The Impact of Quality Upgrading and Market Access on Farmers’ Productivity and Profits in Uganda
Small-scale farmers in low and middle-income countries often face low crop yields and low-quality output, limiting their ability to earn high prices and generate profits. In western Uganda, researchers conducted a series of randomized evaluations that assessed the impact of introducing a combination of post-harvest services, training on agricultural best practices, and access to a market for high-quality maize on farmers’ productivity and profits. The results showed that giving farmers access to a market where high-quality crops were valued and commanded a premium led to an increase in both their productivity and overall profit from farming, highlighting the crucial role that markets can play in limiting growth.
الموضوع الأساسي
Small-scale farmers in low- and middle-income countries often produce and sell low-quality crops, which lowers the price they receive for their product at market. Low-quality crops are a contributing factor to the low profitability of small-scale farming, and improving the quality of crops may be crucial to increasing farmers’ profits and productivity. Despite this, many farmers do not invest in technologies and practices with the potential to improve the quality of their crops. This suggests that either the relationship between better quality and higher earnings is not as strong as thought, or there are barriers, potentially on both the buyer and seller side, that prevent farmers from breaking out of the cycle of low-quality, low-productivity farming.
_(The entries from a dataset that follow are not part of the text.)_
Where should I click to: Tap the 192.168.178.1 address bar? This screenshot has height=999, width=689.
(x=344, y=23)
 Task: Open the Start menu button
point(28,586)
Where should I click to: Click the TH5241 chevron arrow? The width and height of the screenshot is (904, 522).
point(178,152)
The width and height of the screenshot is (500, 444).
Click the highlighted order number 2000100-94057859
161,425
For example, evidence suggests that buyers (demand side) may be unable to ascertain the quality of output in the market. Therefore, regardless of whether farmers invest in upgrading quality, buyers are unwilling to pay a higher price for higher-quality outputs. The lack of a market that values high quality output may disincentivize farmers from investing time and money in quality upgrading. While there is research that has examined the impact of incentives on quality upgrading, less is known about constraints related to the demand for raw, agricultural goods. Can providing information and access to a secure buyer affect small-scale farmers’ decision to invest in upgrading quality and their productivity and profits?
سياق التقييم
In Uganda, maize is the main crop produced, accounting for around 2 percent of Uganda's total exports with about 75 percent of its production coming from small-scale farmers. However, many farmers do not use modern agricultural inputs, such as hybrid seeds and fertilizer, which often leads to low yields. There is not a standard price for maize at market; instead, commercial buyers or local traders inspect the maize and agree on the quantity and price with the farmer at the point of sale. On average, commercial buyers pay 8 percent more for maize compared to local traders, who function as middlemen between the end buyer and farmers.
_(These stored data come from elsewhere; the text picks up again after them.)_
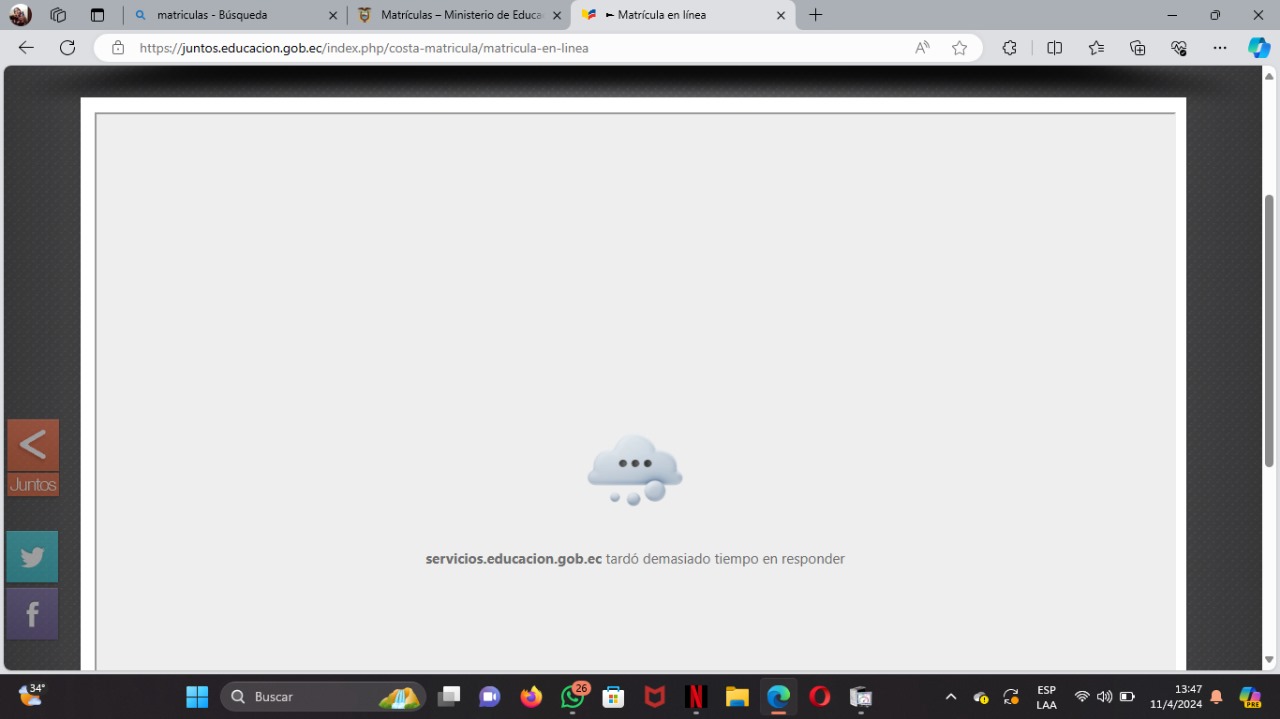Viewport: 1280px width, 719px height.
Task: Open a new tab with plus button
Action: pos(815,15)
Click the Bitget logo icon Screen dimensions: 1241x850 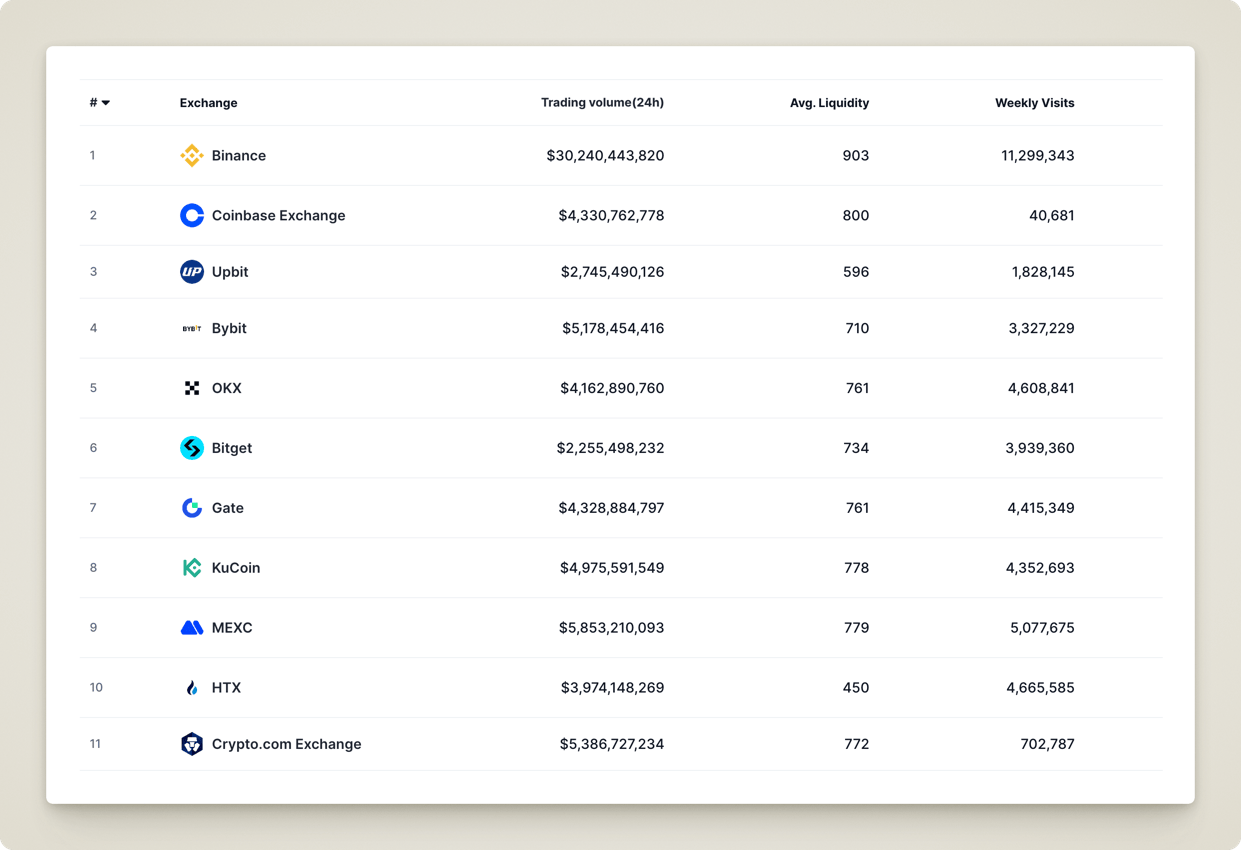[191, 448]
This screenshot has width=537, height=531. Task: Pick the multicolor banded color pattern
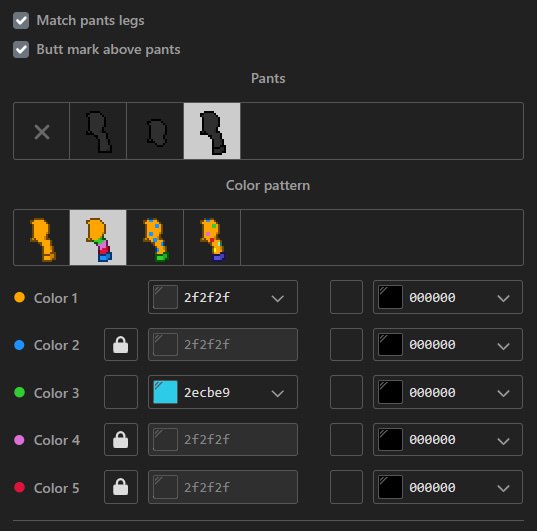[x=98, y=238]
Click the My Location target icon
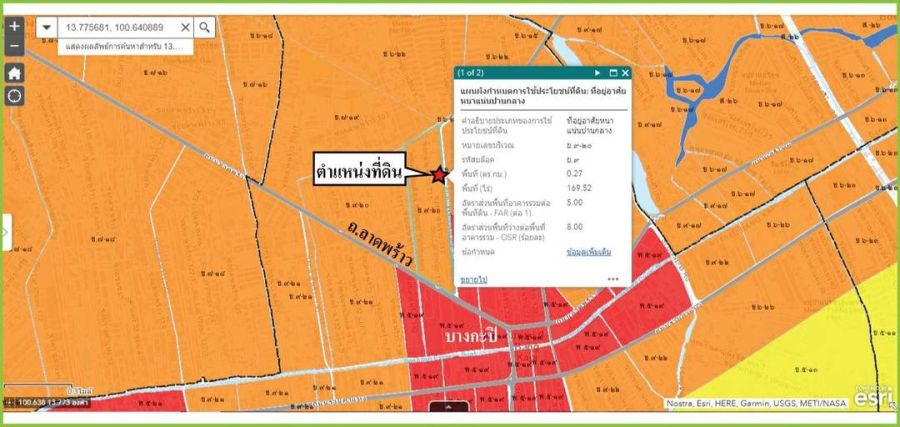 tap(15, 96)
Most small-scale farmers typically cultivate less than 2 hectares of land, producing on average about 1.4 metric tons per hectare at a relatively low quality. The quality of maize in East Africa is determined using the East African Grading Standard, which separates maize into three categories based on moisture and impurities. High-quality maize is defined as having sufficiently large, dry kernels of the proper color, free from any impurities, and without any faulty grain. Prior to the start of the intervention, the researchers measured the quality of maize sold in the market. About 25 percent of the weight of a bag of maize sold by farmers was defective, and 70 percent of the bags were classified as “reject maize.
معلومات تفصيلية عن التدخل
Researchers conducted a series of three randomized evaluations that assessed the impact of introducing a post-harvest service package, a combination of training on agricultural best practices, and access to a market for high-quality maize on farmers’ productivity and profits. The researchers randomly selected sixty villages from Kakumiro and Kibaale districts to participate in the returns to quality, market access plus extension services intervention, and extension services only intervention. From each village, ten small-scale farmer households were randomly selected to take part in the study, yielding a total of 600 farmers. The evaluations were as follows:
Evaluation One: Returns to Quality
Researchers randomly assigned 99 enrolled farmers to either a comparison group or to receive a free service package that aided them in harvest and postharvest activities, such as drying, winnowing, and sorting. Trained agricultural workers delivered the services to farmers, utilizing portable agricultural equipment with supervision from the research team and lasted for an entire harvest season.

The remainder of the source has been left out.